• **Given records**
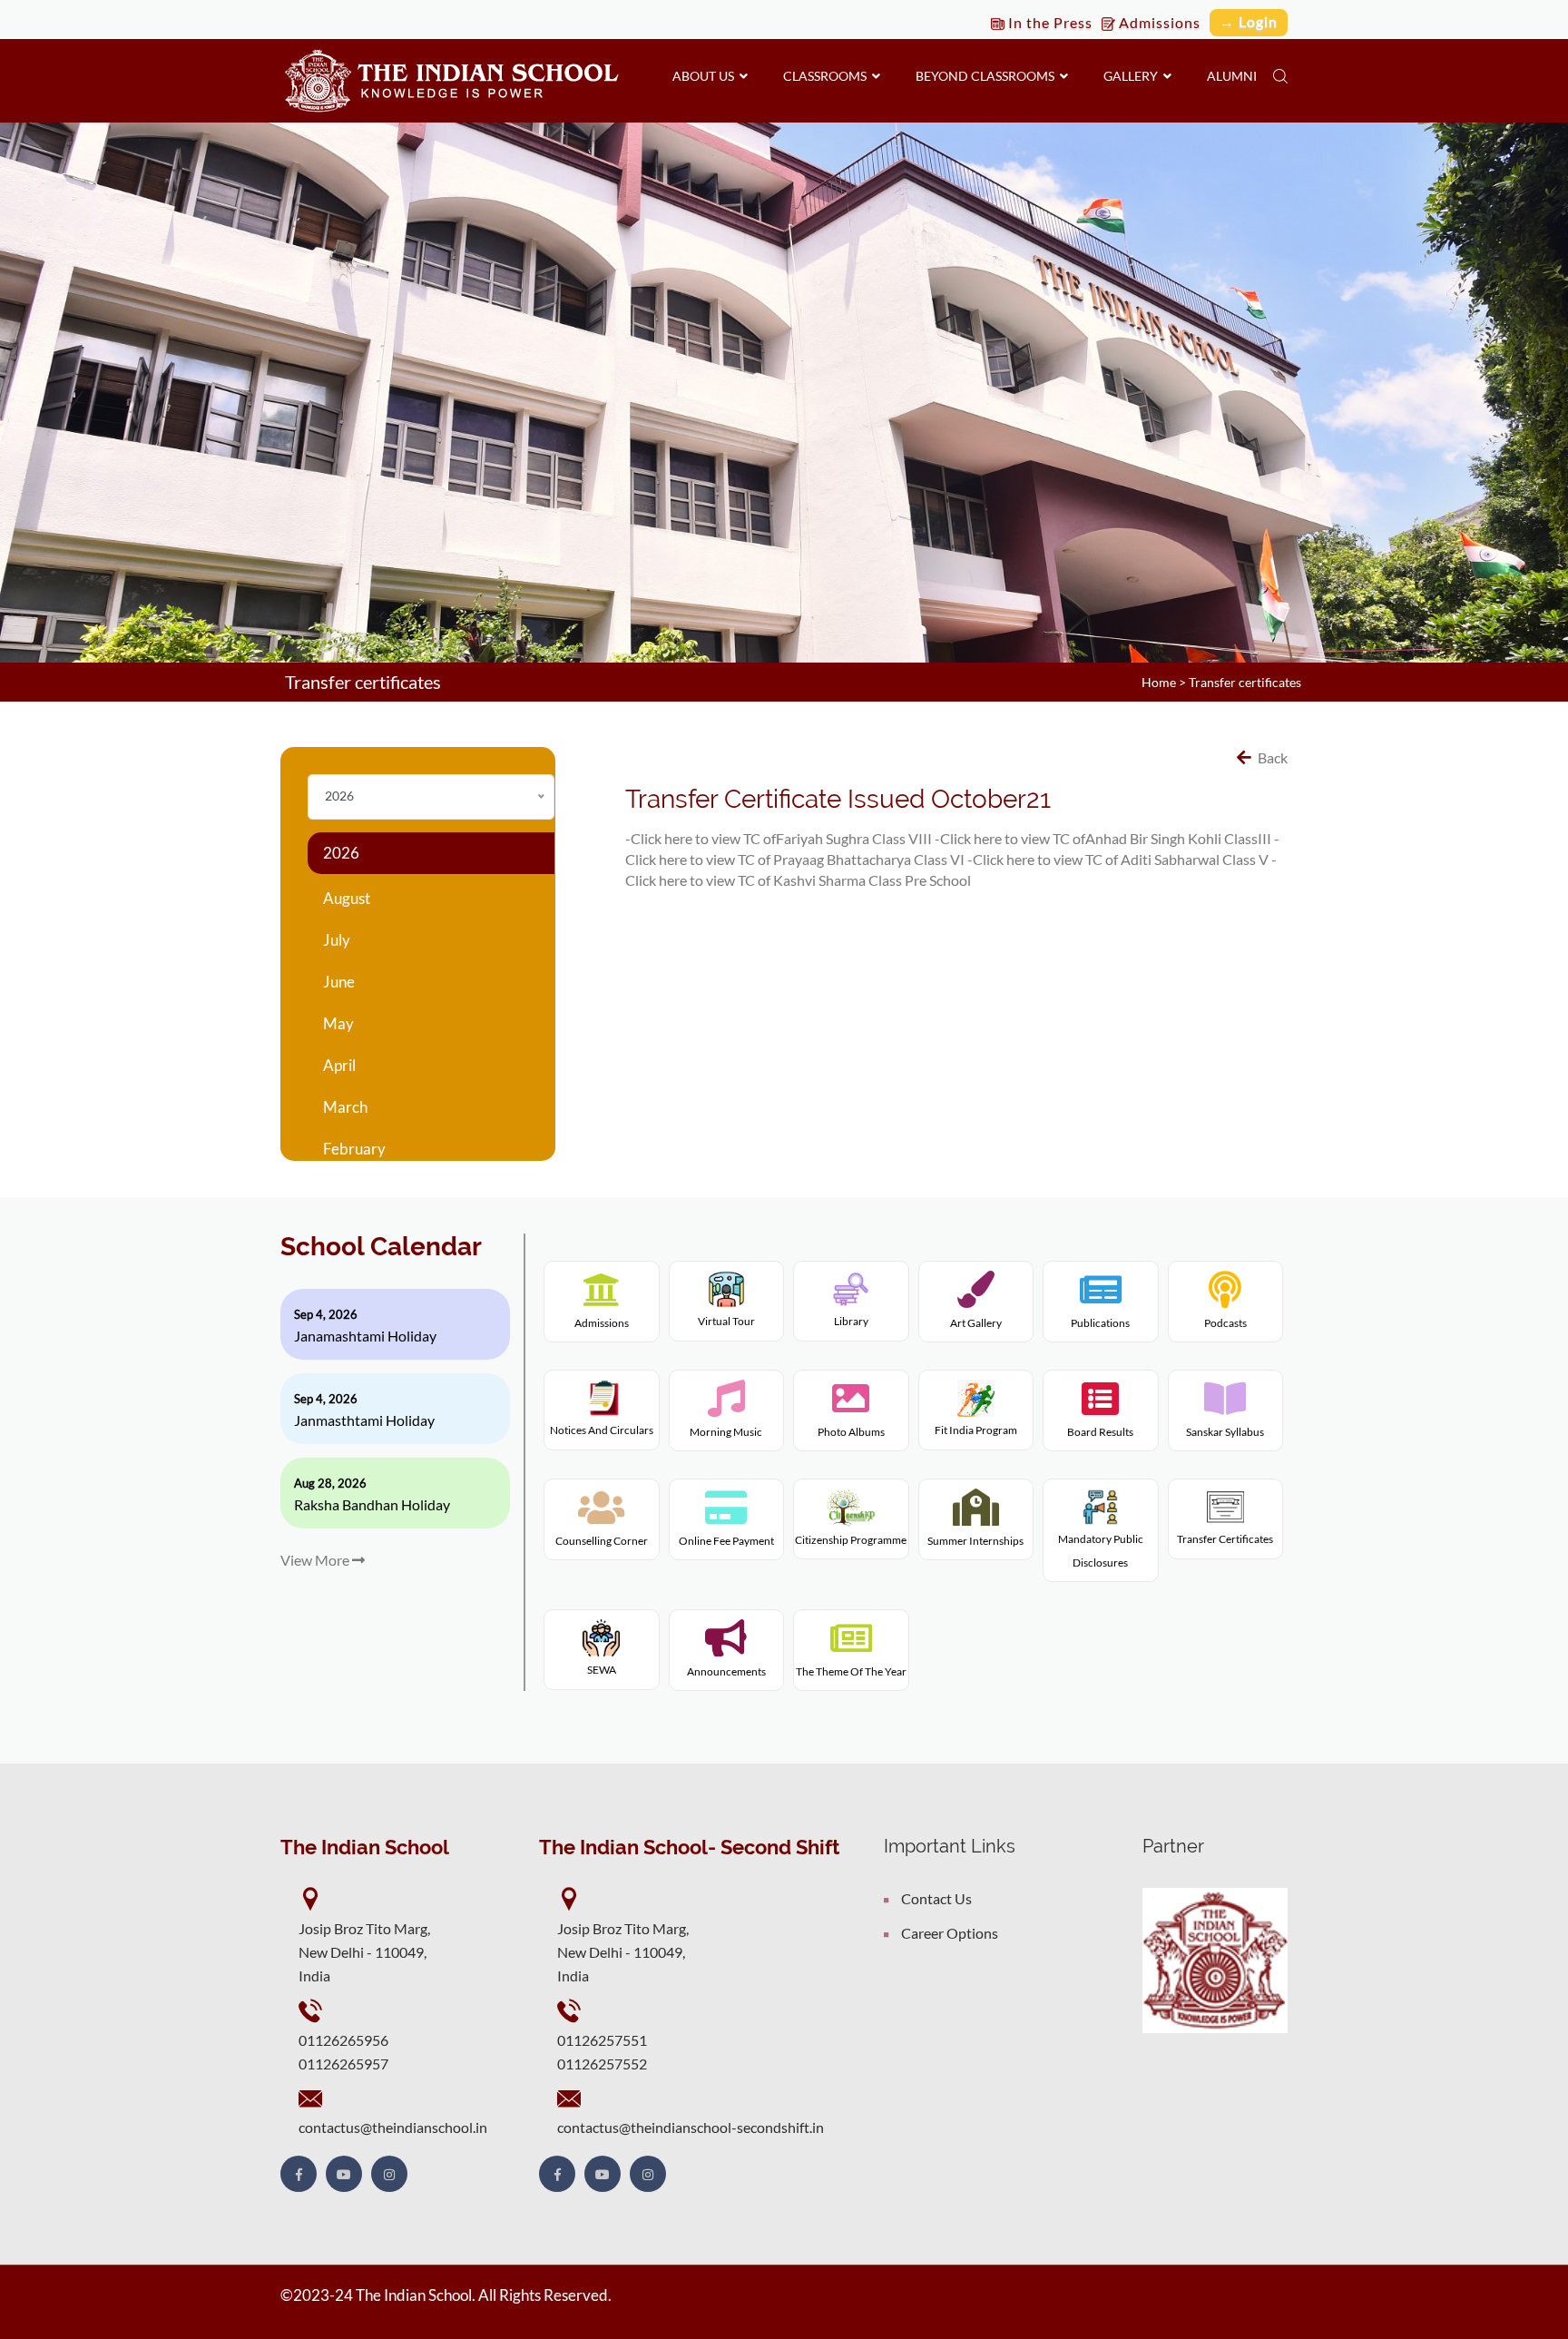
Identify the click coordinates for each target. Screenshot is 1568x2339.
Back (1271, 757)
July (336, 939)
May (338, 1023)
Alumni (1232, 76)
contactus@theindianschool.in (393, 2127)
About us (706, 76)
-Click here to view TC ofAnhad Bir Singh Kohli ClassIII (1103, 838)
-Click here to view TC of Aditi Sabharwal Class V (1118, 859)
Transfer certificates (1245, 682)
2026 (341, 852)
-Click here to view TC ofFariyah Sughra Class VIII (778, 838)
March (345, 1106)
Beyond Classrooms (988, 76)
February (354, 1148)
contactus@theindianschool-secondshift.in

• **What to work on**
Every line of the listing that includes "here" must be shown.

• **Task answer**
-Click here to view TC ofAnhad Bir Singh Kohli ClassIII (1103, 838)
-Click here to view TC of Aditi Sabharwal Class V (1118, 859)
-Click here to view TC ofFariyah Sughra Class VIII (778, 838)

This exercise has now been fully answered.